-------- DATASET

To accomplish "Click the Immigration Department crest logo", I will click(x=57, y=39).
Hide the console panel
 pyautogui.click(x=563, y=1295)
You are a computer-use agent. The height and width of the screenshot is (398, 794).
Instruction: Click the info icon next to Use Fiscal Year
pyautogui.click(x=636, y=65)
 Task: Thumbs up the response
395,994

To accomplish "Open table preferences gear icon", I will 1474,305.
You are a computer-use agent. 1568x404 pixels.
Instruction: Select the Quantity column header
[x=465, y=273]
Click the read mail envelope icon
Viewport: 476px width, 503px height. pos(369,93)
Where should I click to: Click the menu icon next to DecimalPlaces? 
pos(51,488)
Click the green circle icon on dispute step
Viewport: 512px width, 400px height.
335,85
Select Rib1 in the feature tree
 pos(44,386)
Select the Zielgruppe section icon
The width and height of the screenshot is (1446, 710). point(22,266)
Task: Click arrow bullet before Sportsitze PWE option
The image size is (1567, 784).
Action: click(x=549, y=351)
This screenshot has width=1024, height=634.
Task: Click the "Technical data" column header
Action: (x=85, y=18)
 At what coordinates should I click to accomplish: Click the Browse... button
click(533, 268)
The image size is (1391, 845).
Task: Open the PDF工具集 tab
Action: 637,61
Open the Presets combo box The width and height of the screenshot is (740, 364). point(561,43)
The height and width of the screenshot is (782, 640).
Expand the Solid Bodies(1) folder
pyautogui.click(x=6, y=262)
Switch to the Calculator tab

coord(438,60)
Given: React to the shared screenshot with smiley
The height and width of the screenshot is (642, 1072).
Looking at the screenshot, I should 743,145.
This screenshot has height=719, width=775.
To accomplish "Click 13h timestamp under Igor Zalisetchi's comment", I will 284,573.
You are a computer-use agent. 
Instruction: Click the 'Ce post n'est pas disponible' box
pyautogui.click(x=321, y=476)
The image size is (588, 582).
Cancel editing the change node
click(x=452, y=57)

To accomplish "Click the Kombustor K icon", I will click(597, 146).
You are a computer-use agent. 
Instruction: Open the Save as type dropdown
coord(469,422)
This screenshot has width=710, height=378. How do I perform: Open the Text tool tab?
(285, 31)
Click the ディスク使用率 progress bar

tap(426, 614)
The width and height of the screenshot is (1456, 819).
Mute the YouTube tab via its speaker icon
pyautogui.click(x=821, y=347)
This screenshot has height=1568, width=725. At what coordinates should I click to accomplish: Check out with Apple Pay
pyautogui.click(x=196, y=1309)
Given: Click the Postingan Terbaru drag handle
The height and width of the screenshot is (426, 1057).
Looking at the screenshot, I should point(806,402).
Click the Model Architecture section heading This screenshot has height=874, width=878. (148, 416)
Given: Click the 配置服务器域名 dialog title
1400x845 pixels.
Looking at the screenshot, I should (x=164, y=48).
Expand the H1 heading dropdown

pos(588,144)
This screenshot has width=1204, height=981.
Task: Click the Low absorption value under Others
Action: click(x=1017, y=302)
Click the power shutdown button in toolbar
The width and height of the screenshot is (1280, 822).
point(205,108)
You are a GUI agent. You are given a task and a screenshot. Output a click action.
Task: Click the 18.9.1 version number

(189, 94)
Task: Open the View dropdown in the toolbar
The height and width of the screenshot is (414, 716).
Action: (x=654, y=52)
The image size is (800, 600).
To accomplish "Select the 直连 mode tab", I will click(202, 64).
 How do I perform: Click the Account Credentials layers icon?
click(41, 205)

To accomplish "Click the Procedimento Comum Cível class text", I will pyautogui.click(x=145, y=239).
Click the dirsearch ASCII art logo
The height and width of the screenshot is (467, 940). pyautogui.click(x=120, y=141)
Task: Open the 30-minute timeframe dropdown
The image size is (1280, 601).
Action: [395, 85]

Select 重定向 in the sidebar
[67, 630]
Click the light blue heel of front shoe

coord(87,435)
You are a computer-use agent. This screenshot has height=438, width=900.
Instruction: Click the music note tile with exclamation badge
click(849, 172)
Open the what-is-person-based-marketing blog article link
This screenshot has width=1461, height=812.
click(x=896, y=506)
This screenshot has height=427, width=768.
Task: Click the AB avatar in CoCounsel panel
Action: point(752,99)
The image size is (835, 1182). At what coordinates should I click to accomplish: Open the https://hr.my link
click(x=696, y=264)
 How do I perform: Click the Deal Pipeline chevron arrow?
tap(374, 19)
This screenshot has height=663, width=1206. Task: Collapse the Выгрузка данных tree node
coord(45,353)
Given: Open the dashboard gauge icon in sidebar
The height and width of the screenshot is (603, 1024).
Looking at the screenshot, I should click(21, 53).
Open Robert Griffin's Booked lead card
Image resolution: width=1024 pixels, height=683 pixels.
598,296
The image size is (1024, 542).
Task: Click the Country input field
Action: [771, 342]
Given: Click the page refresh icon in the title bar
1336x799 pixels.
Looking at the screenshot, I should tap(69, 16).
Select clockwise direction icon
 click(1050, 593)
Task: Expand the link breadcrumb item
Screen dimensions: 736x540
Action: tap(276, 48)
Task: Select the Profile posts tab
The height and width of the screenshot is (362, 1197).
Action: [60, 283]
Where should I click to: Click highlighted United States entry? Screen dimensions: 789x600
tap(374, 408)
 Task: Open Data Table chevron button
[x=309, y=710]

----------------

▶ SET PROBLEM:
Reproduce the records, substituting "desktop agent" for every "computer-use agent" and leaving everything else unchanged.

▶ EXPECTED ANSWER:
To accomplish "Click the Immigration Department crest logo", I will click(x=57, y=39).
Hide the console panel
 pyautogui.click(x=563, y=1295)
You are a desktop agent. The height and width of the screenshot is (398, 794).
Instruction: Click the info icon next to Use Fiscal Year
pyautogui.click(x=636, y=65)
 Task: Thumbs up the response
395,994

To accomplish "Open table preferences gear icon", I will 1474,305.
You are a desktop agent. 1568x404 pixels.
Instruction: Select the Quantity column header
[x=465, y=273]
Click the read mail envelope icon
Viewport: 476px width, 503px height. pos(369,93)
Where should I click to: Click the menu icon next to DecimalPlaces? 
pos(51,488)
Click the green circle icon on dispute step
Viewport: 512px width, 400px height.
335,85
Select Rib1 in the feature tree
 pos(44,386)
Select the Zielgruppe section icon
The width and height of the screenshot is (1446, 710). point(22,266)
Task: Click arrow bullet before Sportsitze PWE option
The image size is (1567, 784).
Action: click(x=549, y=351)
This screenshot has width=1024, height=634.
Task: Click the "Technical data" column header
Action: (x=85, y=18)
 At what coordinates should I click to accomplish: Click the Browse... button
click(533, 268)
The image size is (1391, 845).
Task: Open the PDF工具集 tab
Action: 637,61
Open the Presets combo box The width and height of the screenshot is (740, 364). point(561,43)
The height and width of the screenshot is (782, 640).
Expand the Solid Bodies(1) folder
pyautogui.click(x=6, y=262)
Switch to the Calculator tab

coord(438,60)
Given: React to the shared screenshot with smiley
The height and width of the screenshot is (642, 1072).
Looking at the screenshot, I should 743,145.
This screenshot has height=719, width=775.
To accomplish "Click 13h timestamp under Igor Zalisetchi's comment", I will 284,573.
You are a desktop agent. 
Instruction: Click the 'Ce post n'est pas disponible' box
pyautogui.click(x=321, y=476)
The image size is (588, 582).
Cancel editing the change node
click(x=452, y=57)

To accomplish "Click the Kombustor K icon", I will click(597, 146).
You are a desktop agent. 
Instruction: Open the Save as type dropdown
coord(469,422)
This screenshot has width=710, height=378. How do I perform: Open the Text tool tab?
(285, 31)
Click the ディスク使用率 progress bar

tap(426, 614)
The width and height of the screenshot is (1456, 819).
Mute the YouTube tab via its speaker icon
pyautogui.click(x=821, y=347)
This screenshot has height=1568, width=725. At what coordinates should I click to accomplish: Check out with Apple Pay
pyautogui.click(x=196, y=1309)
Given: Click the Postingan Terbaru drag handle
The height and width of the screenshot is (426, 1057).
Looking at the screenshot, I should point(806,402).
Click the Model Architecture section heading This screenshot has height=874, width=878. (148, 416)
Given: Click the 配置服务器域名 dialog title
1400x845 pixels.
Looking at the screenshot, I should (x=164, y=48).
Expand the H1 heading dropdown

pos(588,144)
This screenshot has width=1204, height=981.
Task: Click the Low absorption value under Others
Action: click(x=1017, y=302)
Click the power shutdown button in toolbar
The width and height of the screenshot is (1280, 822).
point(205,108)
You are a GUI agent. You are given a task and a screenshot. Output a click action.
Task: Click the 18.9.1 version number

(189, 94)
Task: Open the View dropdown in the toolbar
The height and width of the screenshot is (414, 716).
Action: (x=654, y=52)
The image size is (800, 600).
To accomplish "Select the 直连 mode tab", I will click(202, 64).
 How do I perform: Click the Account Credentials layers icon?
click(41, 205)

To accomplish "Click the Procedimento Comum Cível class text", I will pyautogui.click(x=145, y=239).
Click the dirsearch ASCII art logo
The height and width of the screenshot is (467, 940). pyautogui.click(x=120, y=141)
Task: Open the 30-minute timeframe dropdown
The image size is (1280, 601).
Action: [395, 85]

Select 重定向 in the sidebar
[67, 630]
Click the light blue heel of front shoe

coord(87,435)
You are a desktop agent. This screenshot has height=438, width=900.
Instruction: Click the music note tile with exclamation badge
click(849, 172)
Open the what-is-person-based-marketing blog article link
This screenshot has width=1461, height=812.
click(x=896, y=506)
This screenshot has height=427, width=768.
Task: Click the AB avatar in CoCounsel panel
Action: point(752,99)
The image size is (835, 1182). At what coordinates should I click to accomplish: Open the https://hr.my link
click(x=696, y=264)
 How do I perform: Click the Deal Pipeline chevron arrow?
tap(374, 19)
This screenshot has height=663, width=1206. Task: Collapse the Выгрузка данных tree node
coord(45,353)
Given: Open the dashboard gauge icon in sidebar
The height and width of the screenshot is (603, 1024).
Looking at the screenshot, I should click(21, 53).
Open Robert Griffin's Booked lead card
Image resolution: width=1024 pixels, height=683 pixels.
598,296
The image size is (1024, 542).
Task: Click the Country input field
Action: [771, 342]
Given: Click the page refresh icon in the title bar
1336x799 pixels.
Looking at the screenshot, I should tap(69, 16).
Select clockwise direction icon
 click(1050, 593)
Task: Expand the link breadcrumb item
Screen dimensions: 736x540
Action: tap(276, 48)
Task: Select the Profile posts tab
The height and width of the screenshot is (362, 1197).
Action: [60, 283]
Where should I click to: Click highlighted United States entry? Screen dimensions: 789x600
tap(374, 408)
 Task: Open Data Table chevron button
[x=309, y=710]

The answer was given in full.